Please tally the lines of the data below that contain the word "Viewport" and give only the count.
##### SUPPLIED DATA
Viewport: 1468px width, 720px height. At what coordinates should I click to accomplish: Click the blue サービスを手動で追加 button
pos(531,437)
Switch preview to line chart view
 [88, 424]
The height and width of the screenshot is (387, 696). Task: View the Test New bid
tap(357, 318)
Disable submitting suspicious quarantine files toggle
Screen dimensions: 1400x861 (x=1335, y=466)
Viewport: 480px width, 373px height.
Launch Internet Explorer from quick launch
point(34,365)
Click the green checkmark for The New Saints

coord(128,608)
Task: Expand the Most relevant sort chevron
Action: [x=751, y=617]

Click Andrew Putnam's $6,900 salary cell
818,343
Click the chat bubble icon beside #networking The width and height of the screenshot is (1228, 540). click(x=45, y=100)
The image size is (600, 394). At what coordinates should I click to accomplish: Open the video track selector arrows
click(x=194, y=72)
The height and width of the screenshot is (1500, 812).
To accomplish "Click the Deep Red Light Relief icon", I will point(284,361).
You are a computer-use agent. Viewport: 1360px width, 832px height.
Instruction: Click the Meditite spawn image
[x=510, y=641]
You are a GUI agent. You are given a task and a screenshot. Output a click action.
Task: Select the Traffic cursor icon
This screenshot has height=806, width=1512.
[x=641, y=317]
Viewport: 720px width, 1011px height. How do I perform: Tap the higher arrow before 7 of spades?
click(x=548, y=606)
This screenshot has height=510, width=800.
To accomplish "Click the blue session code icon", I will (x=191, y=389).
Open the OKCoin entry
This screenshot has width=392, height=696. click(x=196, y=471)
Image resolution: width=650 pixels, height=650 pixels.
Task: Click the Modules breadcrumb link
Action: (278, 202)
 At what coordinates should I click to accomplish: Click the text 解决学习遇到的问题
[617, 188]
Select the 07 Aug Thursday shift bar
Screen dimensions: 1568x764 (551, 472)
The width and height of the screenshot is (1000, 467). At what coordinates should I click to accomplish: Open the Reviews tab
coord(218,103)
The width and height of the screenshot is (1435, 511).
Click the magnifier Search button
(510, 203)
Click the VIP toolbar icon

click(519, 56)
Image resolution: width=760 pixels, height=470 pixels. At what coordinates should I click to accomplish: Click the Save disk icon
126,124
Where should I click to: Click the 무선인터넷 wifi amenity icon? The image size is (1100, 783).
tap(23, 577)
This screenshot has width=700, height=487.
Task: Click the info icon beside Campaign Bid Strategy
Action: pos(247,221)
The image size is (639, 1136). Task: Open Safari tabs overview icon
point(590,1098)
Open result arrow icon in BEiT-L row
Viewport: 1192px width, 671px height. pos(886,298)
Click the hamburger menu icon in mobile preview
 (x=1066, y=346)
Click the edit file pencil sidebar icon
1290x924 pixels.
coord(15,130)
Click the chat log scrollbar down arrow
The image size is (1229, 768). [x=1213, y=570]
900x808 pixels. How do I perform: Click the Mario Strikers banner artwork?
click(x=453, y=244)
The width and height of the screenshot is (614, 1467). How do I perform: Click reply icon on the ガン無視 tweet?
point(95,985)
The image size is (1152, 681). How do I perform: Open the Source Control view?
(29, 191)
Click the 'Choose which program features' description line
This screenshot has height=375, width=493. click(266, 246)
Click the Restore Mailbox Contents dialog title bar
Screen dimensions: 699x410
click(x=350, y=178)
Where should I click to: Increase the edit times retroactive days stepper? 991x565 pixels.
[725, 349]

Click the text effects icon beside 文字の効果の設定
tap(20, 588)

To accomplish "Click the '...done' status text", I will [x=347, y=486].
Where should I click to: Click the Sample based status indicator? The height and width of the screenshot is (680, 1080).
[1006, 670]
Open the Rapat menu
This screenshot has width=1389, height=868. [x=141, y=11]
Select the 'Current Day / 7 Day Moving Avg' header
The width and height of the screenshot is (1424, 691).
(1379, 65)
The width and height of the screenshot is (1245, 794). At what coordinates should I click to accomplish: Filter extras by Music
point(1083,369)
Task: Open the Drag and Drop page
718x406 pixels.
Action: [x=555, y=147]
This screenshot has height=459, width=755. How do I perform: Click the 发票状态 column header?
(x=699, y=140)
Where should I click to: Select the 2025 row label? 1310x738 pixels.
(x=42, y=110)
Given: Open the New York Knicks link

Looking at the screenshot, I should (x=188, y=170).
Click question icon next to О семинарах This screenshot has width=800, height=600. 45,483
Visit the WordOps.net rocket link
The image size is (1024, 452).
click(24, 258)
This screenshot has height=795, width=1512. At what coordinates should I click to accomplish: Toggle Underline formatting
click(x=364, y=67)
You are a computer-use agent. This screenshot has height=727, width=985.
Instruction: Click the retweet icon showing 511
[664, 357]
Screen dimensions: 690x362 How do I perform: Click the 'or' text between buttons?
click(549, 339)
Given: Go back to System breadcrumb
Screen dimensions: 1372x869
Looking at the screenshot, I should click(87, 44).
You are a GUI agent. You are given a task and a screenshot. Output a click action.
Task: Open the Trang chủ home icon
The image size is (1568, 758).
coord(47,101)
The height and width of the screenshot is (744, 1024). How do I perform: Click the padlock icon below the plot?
##########
◆ TASK SOLUTION
5